Stored records:
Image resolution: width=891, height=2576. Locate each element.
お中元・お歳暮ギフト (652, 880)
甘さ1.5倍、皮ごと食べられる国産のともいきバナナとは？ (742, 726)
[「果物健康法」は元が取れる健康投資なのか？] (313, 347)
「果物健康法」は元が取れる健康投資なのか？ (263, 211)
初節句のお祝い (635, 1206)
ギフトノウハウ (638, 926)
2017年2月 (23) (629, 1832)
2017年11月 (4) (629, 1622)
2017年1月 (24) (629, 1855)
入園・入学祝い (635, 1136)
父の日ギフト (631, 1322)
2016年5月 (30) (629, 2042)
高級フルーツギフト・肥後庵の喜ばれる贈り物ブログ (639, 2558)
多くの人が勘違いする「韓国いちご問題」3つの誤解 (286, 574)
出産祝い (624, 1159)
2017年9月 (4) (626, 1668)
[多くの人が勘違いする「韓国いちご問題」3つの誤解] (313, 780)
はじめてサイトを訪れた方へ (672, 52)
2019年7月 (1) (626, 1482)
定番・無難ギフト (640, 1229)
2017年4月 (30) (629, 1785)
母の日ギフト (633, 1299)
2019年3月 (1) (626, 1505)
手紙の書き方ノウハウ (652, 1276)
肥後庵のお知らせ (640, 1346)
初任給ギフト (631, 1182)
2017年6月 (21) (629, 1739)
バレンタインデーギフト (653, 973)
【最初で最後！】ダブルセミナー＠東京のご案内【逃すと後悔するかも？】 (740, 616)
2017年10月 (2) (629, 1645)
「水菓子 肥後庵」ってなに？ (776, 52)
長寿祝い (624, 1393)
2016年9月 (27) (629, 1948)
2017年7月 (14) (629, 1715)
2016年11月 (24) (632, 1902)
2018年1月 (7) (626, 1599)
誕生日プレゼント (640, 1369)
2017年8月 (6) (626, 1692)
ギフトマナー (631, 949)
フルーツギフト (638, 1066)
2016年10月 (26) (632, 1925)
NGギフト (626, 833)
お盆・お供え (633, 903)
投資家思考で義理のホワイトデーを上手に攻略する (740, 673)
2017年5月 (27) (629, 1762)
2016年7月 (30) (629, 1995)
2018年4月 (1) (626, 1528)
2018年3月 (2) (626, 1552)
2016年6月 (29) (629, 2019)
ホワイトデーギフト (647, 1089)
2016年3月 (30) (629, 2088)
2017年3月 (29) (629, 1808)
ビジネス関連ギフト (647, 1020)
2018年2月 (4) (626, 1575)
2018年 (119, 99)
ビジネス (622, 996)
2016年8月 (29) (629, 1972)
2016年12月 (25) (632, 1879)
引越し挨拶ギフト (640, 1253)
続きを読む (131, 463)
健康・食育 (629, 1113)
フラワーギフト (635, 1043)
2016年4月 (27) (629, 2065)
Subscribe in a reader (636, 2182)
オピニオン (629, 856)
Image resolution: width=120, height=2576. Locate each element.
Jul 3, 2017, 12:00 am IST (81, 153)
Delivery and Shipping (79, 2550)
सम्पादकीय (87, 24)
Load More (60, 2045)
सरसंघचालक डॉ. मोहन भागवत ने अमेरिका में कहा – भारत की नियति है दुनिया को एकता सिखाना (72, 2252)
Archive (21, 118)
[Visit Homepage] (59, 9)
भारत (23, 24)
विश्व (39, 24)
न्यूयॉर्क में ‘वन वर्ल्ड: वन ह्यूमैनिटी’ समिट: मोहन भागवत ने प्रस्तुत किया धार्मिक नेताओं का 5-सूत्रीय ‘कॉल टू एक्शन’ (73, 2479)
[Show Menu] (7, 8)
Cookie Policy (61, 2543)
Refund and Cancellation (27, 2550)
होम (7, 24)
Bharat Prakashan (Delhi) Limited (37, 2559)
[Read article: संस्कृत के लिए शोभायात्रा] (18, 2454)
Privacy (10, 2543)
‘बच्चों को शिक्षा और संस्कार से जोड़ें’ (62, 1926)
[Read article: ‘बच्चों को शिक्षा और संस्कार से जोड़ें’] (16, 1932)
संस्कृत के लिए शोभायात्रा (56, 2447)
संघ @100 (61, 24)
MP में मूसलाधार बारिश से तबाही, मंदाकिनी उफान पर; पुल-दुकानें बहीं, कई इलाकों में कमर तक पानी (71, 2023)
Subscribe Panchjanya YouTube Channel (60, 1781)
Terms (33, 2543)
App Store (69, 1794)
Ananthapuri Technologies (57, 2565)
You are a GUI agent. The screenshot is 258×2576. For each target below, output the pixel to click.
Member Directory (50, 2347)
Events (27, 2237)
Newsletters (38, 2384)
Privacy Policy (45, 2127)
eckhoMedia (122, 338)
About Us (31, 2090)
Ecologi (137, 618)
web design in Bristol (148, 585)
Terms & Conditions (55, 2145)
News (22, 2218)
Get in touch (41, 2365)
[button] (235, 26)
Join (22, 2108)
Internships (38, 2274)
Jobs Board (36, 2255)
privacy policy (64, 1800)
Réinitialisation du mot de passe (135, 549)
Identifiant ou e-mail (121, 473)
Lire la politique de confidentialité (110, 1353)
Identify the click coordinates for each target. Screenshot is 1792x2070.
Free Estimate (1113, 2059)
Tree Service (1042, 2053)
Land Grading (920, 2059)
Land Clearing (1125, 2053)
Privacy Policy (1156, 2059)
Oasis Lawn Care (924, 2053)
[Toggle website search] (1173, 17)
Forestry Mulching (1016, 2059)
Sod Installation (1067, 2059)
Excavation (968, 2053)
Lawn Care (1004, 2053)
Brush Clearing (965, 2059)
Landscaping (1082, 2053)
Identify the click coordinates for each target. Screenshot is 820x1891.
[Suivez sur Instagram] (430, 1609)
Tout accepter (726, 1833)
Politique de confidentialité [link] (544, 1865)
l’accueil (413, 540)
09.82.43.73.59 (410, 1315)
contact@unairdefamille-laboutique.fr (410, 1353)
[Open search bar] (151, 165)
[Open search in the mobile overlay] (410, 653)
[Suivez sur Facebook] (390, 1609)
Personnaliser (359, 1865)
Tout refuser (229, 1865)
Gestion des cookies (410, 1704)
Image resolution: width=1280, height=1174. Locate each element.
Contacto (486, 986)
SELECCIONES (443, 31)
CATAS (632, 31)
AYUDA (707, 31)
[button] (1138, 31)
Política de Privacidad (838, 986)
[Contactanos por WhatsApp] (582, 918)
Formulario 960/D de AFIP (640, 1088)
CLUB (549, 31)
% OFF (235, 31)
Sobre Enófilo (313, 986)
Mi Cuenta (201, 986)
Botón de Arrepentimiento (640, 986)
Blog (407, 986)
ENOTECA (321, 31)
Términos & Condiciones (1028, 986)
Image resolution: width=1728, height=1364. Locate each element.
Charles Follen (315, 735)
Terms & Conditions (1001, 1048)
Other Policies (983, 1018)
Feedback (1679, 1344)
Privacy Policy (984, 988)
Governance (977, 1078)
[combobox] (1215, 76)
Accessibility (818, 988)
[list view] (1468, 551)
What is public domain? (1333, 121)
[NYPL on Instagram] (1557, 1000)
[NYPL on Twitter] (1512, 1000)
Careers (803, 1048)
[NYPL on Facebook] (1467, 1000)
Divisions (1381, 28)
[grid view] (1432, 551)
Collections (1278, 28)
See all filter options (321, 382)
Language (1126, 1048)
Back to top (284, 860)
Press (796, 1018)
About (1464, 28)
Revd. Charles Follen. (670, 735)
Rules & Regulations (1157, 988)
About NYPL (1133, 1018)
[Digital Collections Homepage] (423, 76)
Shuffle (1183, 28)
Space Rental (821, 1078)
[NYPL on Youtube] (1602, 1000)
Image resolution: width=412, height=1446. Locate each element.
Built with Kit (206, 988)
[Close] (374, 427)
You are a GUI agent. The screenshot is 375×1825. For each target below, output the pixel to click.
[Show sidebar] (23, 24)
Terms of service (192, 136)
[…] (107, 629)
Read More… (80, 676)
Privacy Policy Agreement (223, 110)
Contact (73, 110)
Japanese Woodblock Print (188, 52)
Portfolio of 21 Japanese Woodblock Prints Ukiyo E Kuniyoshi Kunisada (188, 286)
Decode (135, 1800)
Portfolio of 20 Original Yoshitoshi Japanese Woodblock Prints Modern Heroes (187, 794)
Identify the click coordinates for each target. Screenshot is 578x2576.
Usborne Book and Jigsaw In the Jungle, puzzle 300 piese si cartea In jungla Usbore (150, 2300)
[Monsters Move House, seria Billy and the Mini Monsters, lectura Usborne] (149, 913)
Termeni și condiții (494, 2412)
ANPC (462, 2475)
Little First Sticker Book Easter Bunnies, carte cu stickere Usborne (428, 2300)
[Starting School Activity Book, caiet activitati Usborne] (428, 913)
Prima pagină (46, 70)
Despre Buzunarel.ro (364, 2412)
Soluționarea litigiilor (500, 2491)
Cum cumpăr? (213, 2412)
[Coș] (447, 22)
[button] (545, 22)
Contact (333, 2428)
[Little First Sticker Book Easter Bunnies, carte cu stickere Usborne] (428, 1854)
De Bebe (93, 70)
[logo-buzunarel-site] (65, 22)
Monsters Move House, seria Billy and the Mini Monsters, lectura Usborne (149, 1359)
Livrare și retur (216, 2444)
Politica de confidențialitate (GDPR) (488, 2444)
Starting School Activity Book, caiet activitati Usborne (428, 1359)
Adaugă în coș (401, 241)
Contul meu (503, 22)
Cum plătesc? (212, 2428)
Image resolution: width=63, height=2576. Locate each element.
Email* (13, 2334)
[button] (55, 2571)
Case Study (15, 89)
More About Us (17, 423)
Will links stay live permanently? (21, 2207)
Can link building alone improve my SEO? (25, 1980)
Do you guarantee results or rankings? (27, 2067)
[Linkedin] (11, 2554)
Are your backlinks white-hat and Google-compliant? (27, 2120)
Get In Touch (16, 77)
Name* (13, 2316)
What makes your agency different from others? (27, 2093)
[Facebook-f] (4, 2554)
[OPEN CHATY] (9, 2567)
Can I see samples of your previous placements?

TASK:
Restate the line containing "Prima pagină (46, 70)" and every remaining line of the records word for word. Add nothing.

SOLUTION TO THIS TASK:
Prima pagină (46, 70)
Despre Buzunarel.ro (364, 2412)
Soluționarea litigiilor (500, 2491)
Cum cumpăr? (213, 2412)
[Coș] (447, 22)
[button] (545, 22)
Contact (333, 2428)
[Little First Sticker Book Easter Bunnies, carte cu stickere Usborne] (428, 1854)
De Bebe (93, 70)
[logo-buzunarel-site] (65, 22)
Monsters Move House, seria Billy and the Mini Monsters, lectura Usborne (149, 1359)
Livrare și retur (216, 2444)
Politica de confidențialitate (GDPR) (488, 2444)
Starting School Activity Book, caiet activitati Usborne (428, 1359)
Adaugă în coș (401, 241)
Contul meu (503, 22)
Cum plătesc? (212, 2428)
Image resolution: width=63, height=2576. Locate each element.
Email* (13, 2334)
[button] (55, 2571)
Case Study (15, 89)
More About Us (17, 423)
Will links stay live permanently? (21, 2207)
Can link building alone improve my SEO? (25, 1980)
Do you guarantee results or rankings? (27, 2067)
[Linkedin] (11, 2554)
Are your backlinks white-hat and Google-compliant? (27, 2120)
Get In Touch (16, 77)
Name* (13, 2316)
What makes your agency different from others? (27, 2093)
[Facebook-f] (4, 2554)
[OPEN CHATY] (9, 2567)
Can I see samples of your previous placements?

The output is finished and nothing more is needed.